>>>
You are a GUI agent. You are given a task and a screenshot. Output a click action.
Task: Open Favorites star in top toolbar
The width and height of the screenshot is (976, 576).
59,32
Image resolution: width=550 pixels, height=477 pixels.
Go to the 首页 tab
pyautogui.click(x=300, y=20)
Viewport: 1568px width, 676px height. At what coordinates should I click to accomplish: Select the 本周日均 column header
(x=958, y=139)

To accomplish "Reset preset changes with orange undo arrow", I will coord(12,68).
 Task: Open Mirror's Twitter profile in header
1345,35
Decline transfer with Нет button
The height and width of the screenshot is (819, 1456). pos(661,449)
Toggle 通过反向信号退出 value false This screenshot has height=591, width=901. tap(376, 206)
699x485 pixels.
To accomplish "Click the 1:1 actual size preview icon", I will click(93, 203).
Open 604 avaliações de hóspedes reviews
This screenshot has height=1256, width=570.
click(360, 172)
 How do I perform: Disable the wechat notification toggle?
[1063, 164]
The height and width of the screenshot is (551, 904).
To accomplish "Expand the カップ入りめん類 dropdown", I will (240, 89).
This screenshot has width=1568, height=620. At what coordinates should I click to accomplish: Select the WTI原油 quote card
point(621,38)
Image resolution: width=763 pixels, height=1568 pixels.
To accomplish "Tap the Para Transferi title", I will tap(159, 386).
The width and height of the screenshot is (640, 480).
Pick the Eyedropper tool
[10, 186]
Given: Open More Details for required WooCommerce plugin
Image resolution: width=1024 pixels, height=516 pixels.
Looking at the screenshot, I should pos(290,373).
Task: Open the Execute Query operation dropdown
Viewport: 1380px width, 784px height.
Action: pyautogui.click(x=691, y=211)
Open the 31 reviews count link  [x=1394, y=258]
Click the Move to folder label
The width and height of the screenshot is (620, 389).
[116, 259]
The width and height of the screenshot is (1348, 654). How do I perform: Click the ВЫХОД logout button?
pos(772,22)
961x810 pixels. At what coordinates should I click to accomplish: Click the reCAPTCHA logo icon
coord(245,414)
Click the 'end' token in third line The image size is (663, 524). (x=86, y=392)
<<<
Task objective:
Report each line in the entries above that contains the word "should", treating uppercase and lowercase as different.

Response for this exercise:
Viewport: 1568px width, 676px height. At what coordinates should I click to accomplish: Select the 本周日均 column header
This screenshot has width=1568, height=620. At what coordinates should I click to accomplish: Select the WTI原油 quote card
Looking at the screenshot, I should pos(290,373).
961x810 pixels. At what coordinates should I click to accomplish: Click the reCAPTCHA logo icon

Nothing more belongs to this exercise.